A thick sheet of ice covered the floorboard beneath his feet. Water had leaked through the hood and dashboard.

"She was plumb full of ice," Olds recalled. "Right then, I knew ... whoever inspected the car apparently couldn't see."

Nonetheless, Olds, a former welfare recipient, kept making the $90 monthly lease payments through the state's Wheels-to-Work program.

He needed a car to get to his new job with a telephone line repair contractor. But the car broke down again and again, too many times to count, Olds said.

"I'd rather ride a horse to work," he said. "It's pathetic. I thought I'd have to go back on welfare."

Olds is among at least 48 low-income West Virginians who have complained about the Wheels-to-Work program to the Gazette, state officials or Department of Health and Human Resources caseworkers.

They say Wheels cars repeatedly broke down, engines caught fire, seat belts didn't work and various parts fell off, such as steering wheels and mufflers.

The state spent nearly $24 million in federal money to buy cars for welfare recipients, provide liability insurance and pay for major repairs since 2000.

Olds leased his Corsica from Bluefield-based Community Action of South Eastern West Virginia, one of four nonprofit agencies across the state that ran Wheels programs.

The other programs were managed by Human Resources Development Council of Morgantown, Community Resources Inc. of Parkersburg, and Potomac Highlands Support Services of Petersburg.

CASE officials say they provided safe, reliable vehicles to low-income people throughout southern and central West Virginia. They say "success stories" far outnumber complaints. And they released a stack of exit interviews with participants to support their assertion last week.

"The Wheels-to-Work program was of great value for the people it was intended to help," said Sandra Graham, who directs CASE's Wheels program.

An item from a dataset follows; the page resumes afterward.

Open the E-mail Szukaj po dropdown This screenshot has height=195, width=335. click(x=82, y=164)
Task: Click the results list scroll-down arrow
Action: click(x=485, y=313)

But a November 2002 state review found "the quality of [CASE] vehicles was extremely poor, and the necessity for repair was unreasonable. DHHR staff related stories of poor experiences with CASE vehicles."

One welfare recipient reported she leased seven cars from CASE before she got one she could drive. One of those cars caught fire in her driveway, three days after she picked it up from CASE.

Olds, 31, still has the Corsica, but its days are numbered.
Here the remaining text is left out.